# Daiwa Megaforce



## bigcats28 (Jul 23, 2006)

I just purchased the Daiwa MegaForce from Bass Pro Shops last week. Reviews on the site said that for the price, there isnt a better reel out there. Just looking for some feedback on them from you guys on here. And is the Twitchin' Bar helpful?

Thanks, 
Joe


----------



## bassman1976 (Sep 13, 2006)

yea i got one good reel use the twitchin bar worm fishin


----------



## wackyworm (May 1, 2004)

I bought one around the second year they came out [mid 80's?] its still one of my top 2 "go to" reels.


----------



## big fish (Oct 9, 2005)

i LOVE this reel, i have been using it for jig fishing lately and i love it. it is smooth, fast, and the twitchin bar is amazing. with it i can shake the bait in place very well


----------



## FishJunky (May 20, 2004)

I'm getting one also. I saw and looked at one at Gander Mtn. Great looking real for 60$. Can't wait to try it.


----------



## fishingredhawk (Apr 14, 2004)

They make Megaforce rods as well. They are super cheap and are awesome jig rods


----------



## big fish (Oct 9, 2005)

bigcats, the reel is the best i have used its smooth, long casting, its fast, and barely rats nests on me even if i do srew something up on a cast. the twitchin bar is very helpful, you can just barrelly twith a lure on the bottom, or you can jump a lure or jig easier.


----------



## FishJunky (May 20, 2004)

This reel is going to be great for me. I'm mainly a floattube fisherman. This reel will make it a little easyer to fish a jig and senko.


----------



## bigcats28 (Jul 23, 2006)

Thanks for your input guys. The reel came a couple of weeks ago and I can't wait to try it out.:B


----------



## Bubba bass bigfoot (May 8, 2006)

I had one of the rods and the tip broke after one bend of the rod. Never used the reel.


----------



## cast n catch em18 (Jan 14, 2008)

I had gotten one for xmas and was really siked about trying it out so i put some line on it threw it on a rod and went out to the front yard, i wasnt impressed at all i didnt find it that smooth it was a little rough and i dont see that twitchin bar holding up that long so i took it back but thats just my opinion


----------



## Bass_turd (Jan 14, 2006)

went to the classic last weekend and looked at this reel in the daiwa booth. not to sure about it but have used a daiwa in the past without problems. I bought two e21 carrot stix combos with the megaforce reel on them. i spooled them up and have been pitching them around the house and they seem great!!! on the same note the carrot stix seem to be very great also


----------



## Procraftboats21 (Apr 6, 2004)

you like the carrot stix so far? i just got a 7'2 medium drop shot rod today from tackle warehouse, it feels awesome. might have to try it ice fishing saturday!!


----------



## Bass_turd (Jan 14, 2006)

have fooled around with them here at the house. pitching with the 6'9" one is awesome and casting with the 7'3" seem very nice. can't wait to get them out on the water. maybe going to find those farm ponds early this spring to give them a real test.

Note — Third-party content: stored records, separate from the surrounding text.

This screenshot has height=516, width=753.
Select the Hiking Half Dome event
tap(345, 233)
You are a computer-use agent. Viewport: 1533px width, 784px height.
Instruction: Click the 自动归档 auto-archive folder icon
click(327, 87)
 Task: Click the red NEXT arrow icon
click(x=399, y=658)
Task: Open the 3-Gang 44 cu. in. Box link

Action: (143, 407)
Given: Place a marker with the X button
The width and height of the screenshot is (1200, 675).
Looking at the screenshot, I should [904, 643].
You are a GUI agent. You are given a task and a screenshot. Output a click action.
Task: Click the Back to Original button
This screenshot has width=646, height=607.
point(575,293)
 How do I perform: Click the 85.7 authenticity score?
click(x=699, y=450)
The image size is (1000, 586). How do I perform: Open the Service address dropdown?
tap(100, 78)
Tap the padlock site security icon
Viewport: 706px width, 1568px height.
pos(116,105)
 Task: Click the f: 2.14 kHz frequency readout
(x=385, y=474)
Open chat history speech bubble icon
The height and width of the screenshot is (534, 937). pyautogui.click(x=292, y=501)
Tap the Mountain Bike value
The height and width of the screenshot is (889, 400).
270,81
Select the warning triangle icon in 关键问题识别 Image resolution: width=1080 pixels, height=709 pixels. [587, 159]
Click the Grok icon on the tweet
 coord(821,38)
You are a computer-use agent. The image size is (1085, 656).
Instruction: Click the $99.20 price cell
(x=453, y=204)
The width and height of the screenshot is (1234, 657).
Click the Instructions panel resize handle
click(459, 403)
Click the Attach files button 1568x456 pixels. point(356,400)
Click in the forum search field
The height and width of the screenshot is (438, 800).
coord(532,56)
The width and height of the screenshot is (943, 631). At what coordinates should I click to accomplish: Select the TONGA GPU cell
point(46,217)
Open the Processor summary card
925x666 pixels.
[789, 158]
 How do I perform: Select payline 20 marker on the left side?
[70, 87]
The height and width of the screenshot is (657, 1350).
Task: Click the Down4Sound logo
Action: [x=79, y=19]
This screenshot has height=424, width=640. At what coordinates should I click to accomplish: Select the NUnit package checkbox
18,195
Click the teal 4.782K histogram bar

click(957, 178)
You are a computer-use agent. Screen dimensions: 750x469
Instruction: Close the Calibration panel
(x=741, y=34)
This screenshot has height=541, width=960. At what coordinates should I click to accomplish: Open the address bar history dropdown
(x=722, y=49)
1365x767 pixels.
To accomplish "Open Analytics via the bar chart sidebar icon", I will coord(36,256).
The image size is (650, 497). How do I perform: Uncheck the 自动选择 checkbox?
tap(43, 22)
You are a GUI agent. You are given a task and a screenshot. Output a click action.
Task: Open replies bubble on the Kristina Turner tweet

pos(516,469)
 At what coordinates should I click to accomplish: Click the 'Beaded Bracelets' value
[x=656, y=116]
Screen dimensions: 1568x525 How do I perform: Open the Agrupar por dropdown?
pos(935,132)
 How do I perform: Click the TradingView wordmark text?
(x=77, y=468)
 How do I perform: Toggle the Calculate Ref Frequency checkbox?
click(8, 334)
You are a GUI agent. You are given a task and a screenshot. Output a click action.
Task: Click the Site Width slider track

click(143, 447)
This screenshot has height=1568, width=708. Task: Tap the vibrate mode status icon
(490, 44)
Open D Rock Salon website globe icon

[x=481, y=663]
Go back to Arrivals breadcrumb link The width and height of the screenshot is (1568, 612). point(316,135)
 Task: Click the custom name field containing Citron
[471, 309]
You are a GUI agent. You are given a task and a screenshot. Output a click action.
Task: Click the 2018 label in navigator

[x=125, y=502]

How is the spinning models, thought about the drop shot rod also


----------



## devildog#1 (Jan 21, 2007)

I have four of the mega force rods two spinning and two casting and they have served me well for almost two years now. And I am rough on my gear. I was up at dicks the other day and seen them on sale for 12.00! I might get a few more. You don't always have to spend big to find good gear.


----------



## Procraftboats21 (Apr 6, 2004)

it is amazingly light, has a keeper below the first eye for your drop shot weight, its kinda handy


----------



## bigcats28 (Jul 23, 2006)

once again, thanks for the input guys. I had cabin fever really bad yesterday so I spooled her up with 14lb suffix siege (great line btw, highly recommend it for baitcast reels), put her on a rod, tied on a jig, and was pitching in my front yard. I have to say that I'm not disappointed one bit and for the price of the reel, there are no complaints what so ever.


----------



## FishJunky (May 20, 2004)

I'm a huge fan of Suffix. It's the only thing I use. From there braid to the smoke. A great line that is super smooth.


----------



## BigBassin144 (Mar 16, 2008)

I love Daiwa reels. I have not used the Megaforce, but heard it's a great reel for the price. I do however own a Viento and the twitchin' bar is amazing. I use my viento for worming. I plan on getting a MEgaForce when I am done building my Flippin' Stick.

*BB*


----------



## JPfishing (Mar 13, 2008)

FishJunky said:


> I'm a huge fan of Suffix. It's the only thing I use. From there braid to the smoke. A great line that is super smooth.


Yup, love the stuff. Bought a megaforce rod and reel about 3 weeks ago and lined it up with some 10 pound suffix. 

Smoothest, best casting, combo for freshwater ive ever used.


----------



## gulfstream (Mar 23, 2008)

dear fishjunky, i also picked SUFFIX touse last year on my small spinning reel.
i like it but it is very strong ], i was only using 12lb and got snagged and i tried to break it free or break the line , i had to go half around the lake to get it free because it wouldnt break that was after i put a glove on so it wpouldnt slice my hand open tough stuff !!!!


----------



## EDD (Apr 11, 2004)

I've used daiwa baitcasters for 25 years . For the last 9 years I've had the team daiwa's x or s 103 and like them best for the price and very smooth . The older TD 1 and 2 are some of there best reels , but the pop up hood always came up on my cast . Except for todays $200.00+ reels I've had them all . They all casted nice and worked great but some of the cheaper ones only lasted 2 years before the bearings started making noise or other little problems . The megaforce reels are there cheaper reels with graphite sides but smooth and you'll get your moneys worth .


----------